* _Excerpted data_
%%

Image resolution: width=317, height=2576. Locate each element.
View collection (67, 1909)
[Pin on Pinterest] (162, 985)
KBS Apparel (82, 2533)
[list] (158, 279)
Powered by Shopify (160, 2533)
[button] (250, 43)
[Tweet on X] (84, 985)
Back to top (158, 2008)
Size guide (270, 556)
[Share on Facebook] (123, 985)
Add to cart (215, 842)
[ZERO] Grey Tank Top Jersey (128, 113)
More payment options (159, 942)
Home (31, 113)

%%
%%

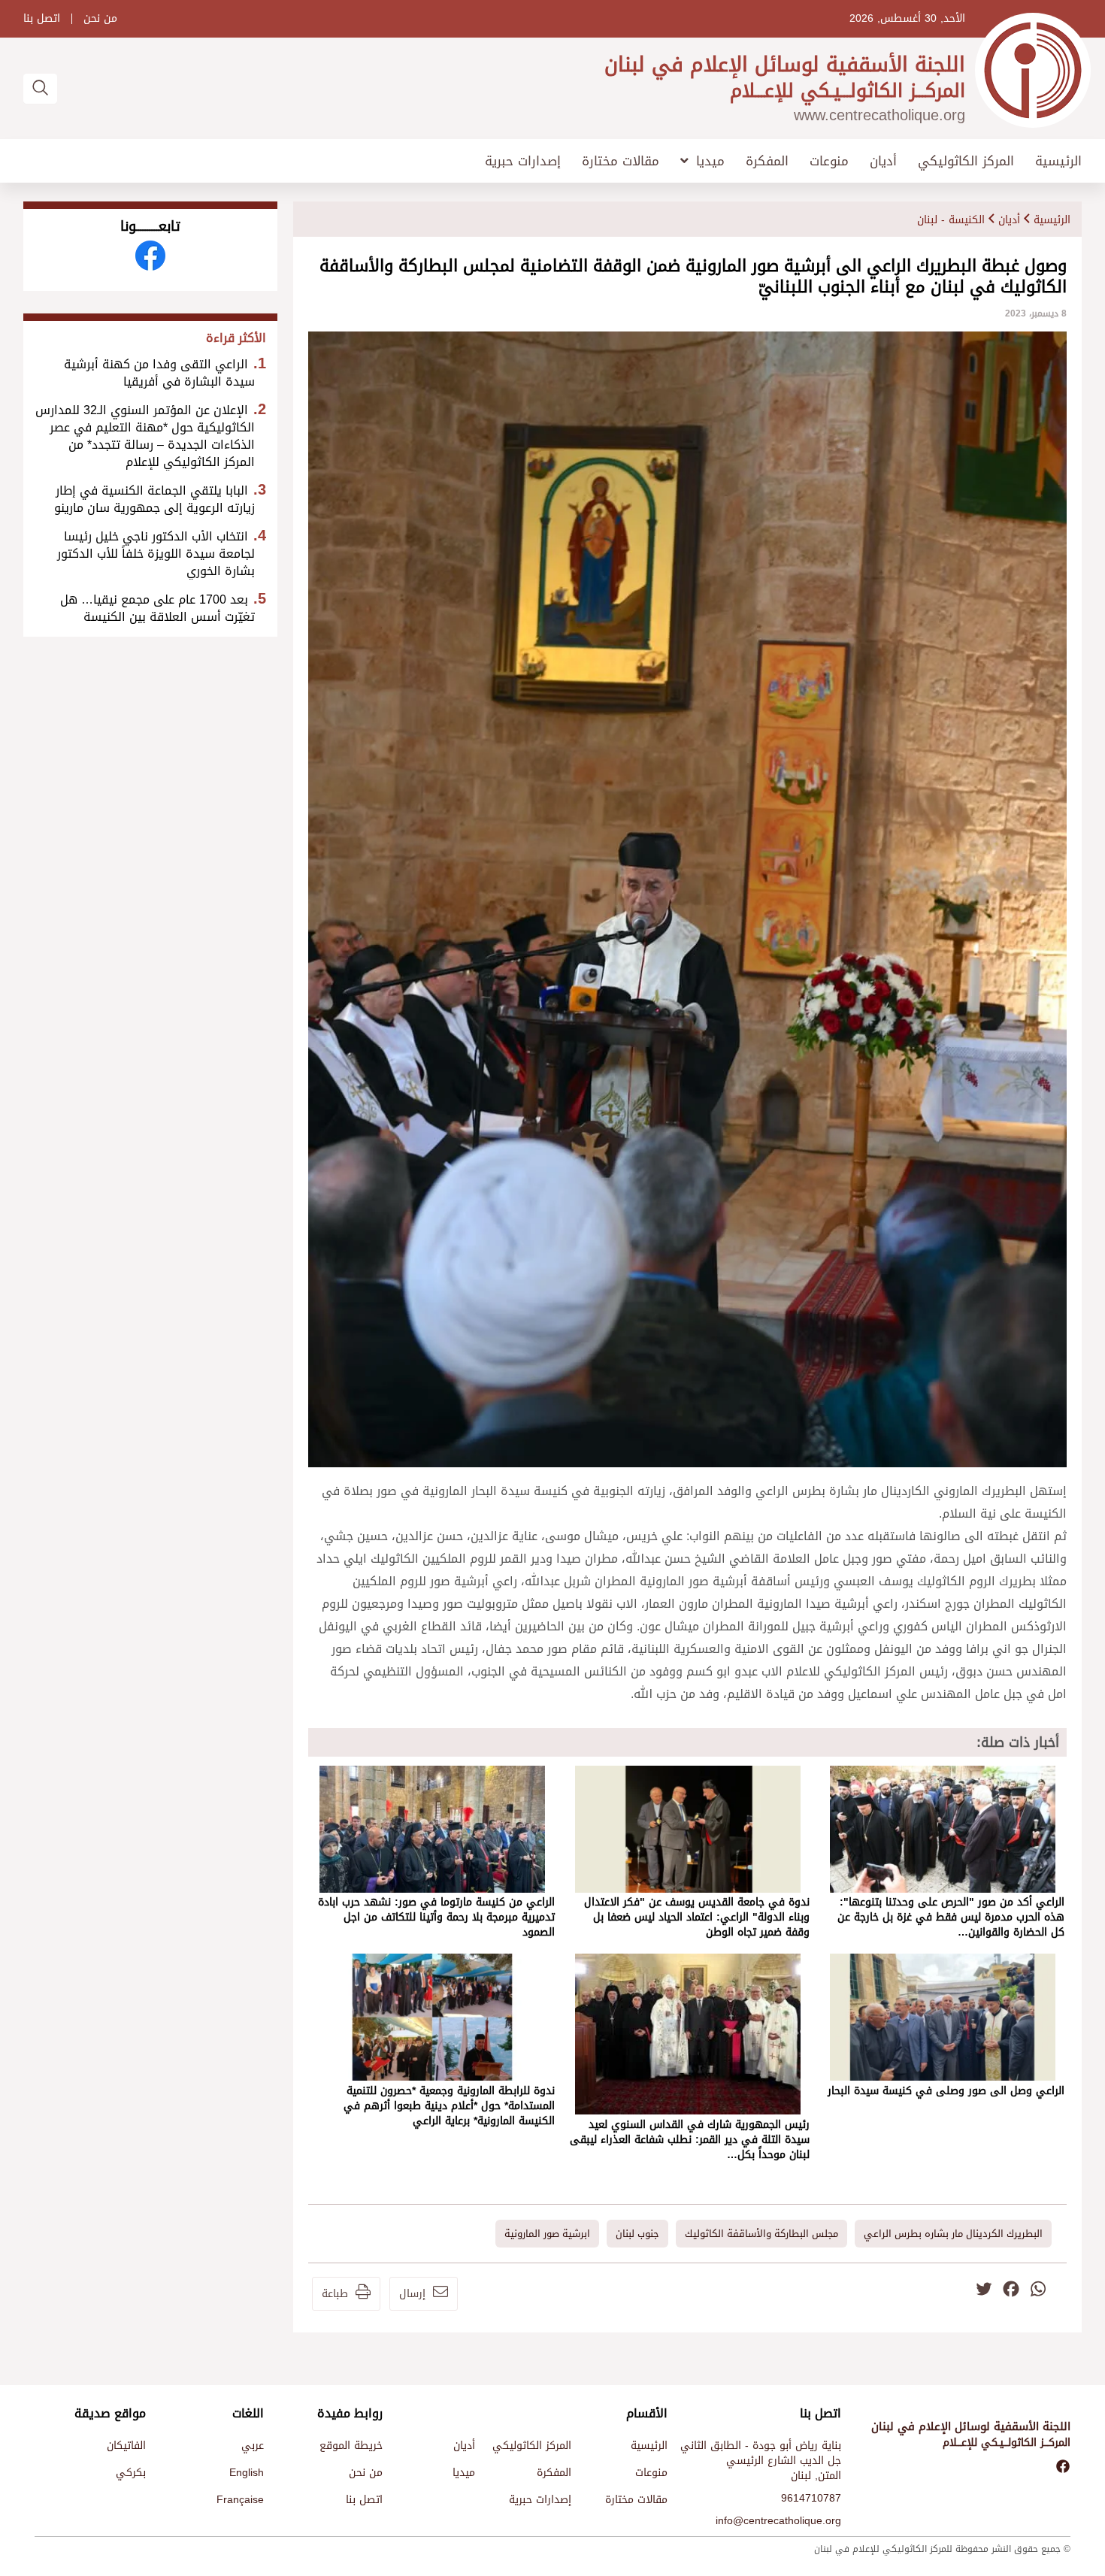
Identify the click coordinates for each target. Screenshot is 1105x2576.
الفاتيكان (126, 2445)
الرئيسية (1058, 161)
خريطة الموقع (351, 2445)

%%

* _What to work on_
An exact copy of the lines above between the line holding "[list] (158, 279)" and the line holding "Home (31, 113)", inclusive, is the whole answer.

* _Result_
[list] (158, 279)
Powered by Shopify (160, 2533)
[button] (250, 43)
[Tweet on X] (84, 985)
Back to top (158, 2008)
Size guide (270, 556)
[Share on Facebook] (123, 985)
Add to cart (215, 842)
[ZERO] Grey Tank Top Jersey (128, 113)
More payment options (159, 942)
Home (31, 113)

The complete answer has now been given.